Objectives: We sought to compare the antigenemia assay and in-house semiquantitative polymerase chain reaction to monitor human cytomegalovirus infection after transplant in hematopoietic cell transplant recipients.
Materials and methods: A pp65 antigen test for polymorphonuclear leukocytes and a semiquantitative polymerase chain reaction for whole blood were performed for 201 samples obtained from 26 hematopoietic cell transplant recipients over a 3-month surveillance period.
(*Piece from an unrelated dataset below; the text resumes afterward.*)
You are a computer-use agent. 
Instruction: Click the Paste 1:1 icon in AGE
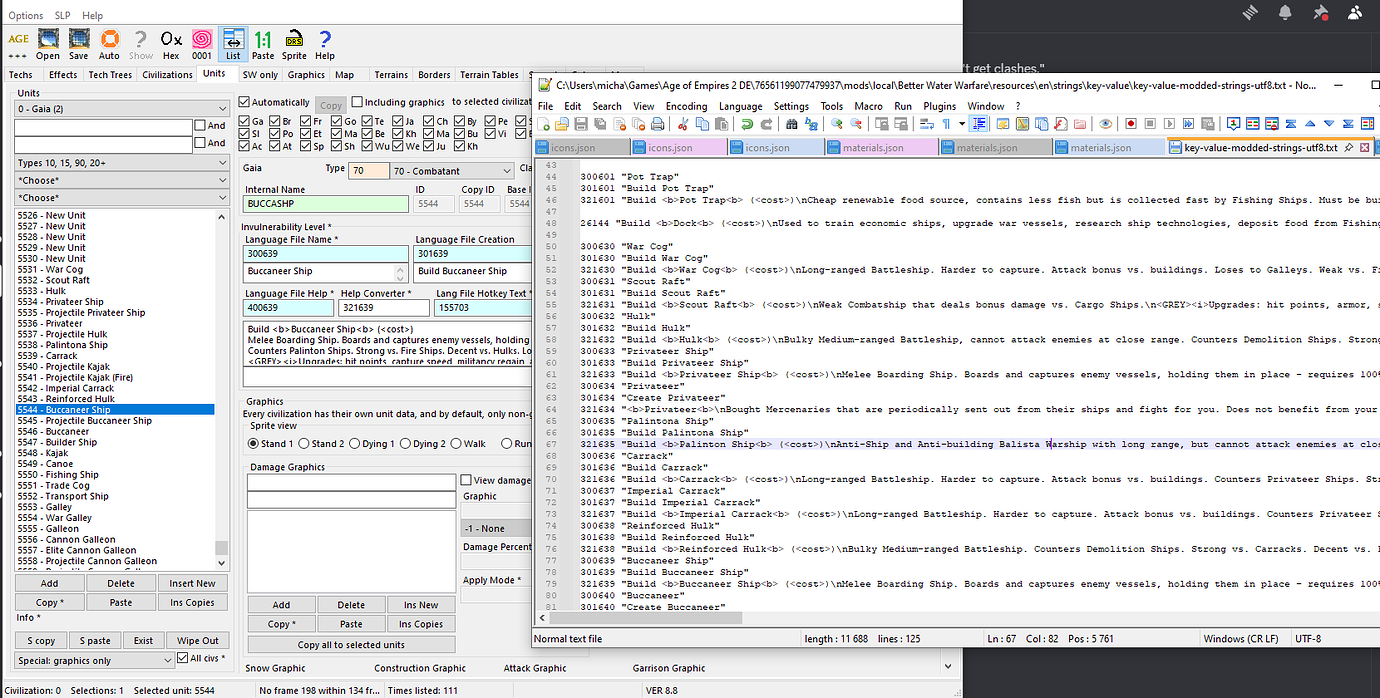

Results: Fourteen episodes of antigenemia positivity were detected in 7 patients in whom human cytomegalovirus DNA loads and pp65-positive cells ranged between < 102 to 2.96 x 104 copies/mL and 0-35/ 5 x 104 polymorphonuclear leukocytes, respectively. A significant correlation was detected between human cytomegalovirus DNA load and the antigenemia test. A receiver operating characteristic analysis determined 5000 copies/mL of human cytomegalovirus as the threshold value for initiation of ganciclovir therapy.
Conclusions: Based on a comparison of the pp65 antigenemia assay, quantification of human cytomegalovirus DNA in whole blood can be used to guide clinical management of hematopoietic cell transplant recipients. This approach may have important advantages including superior sensitivity and efficient monitoring of preemptive therapy, allowing inclusion of kinetic criteria in clinical guidelines. Furthermore, a high human cytomegalovirus load among patients with grade II-IV acute graft-versus-host disease may indicate a high risk of human cytomegalovirus disease among hematopoietic cell transplant patients. Human cytomegalovirus reactivation must be monitored using more-sensitive assays such as real-time polymerase chain reaction.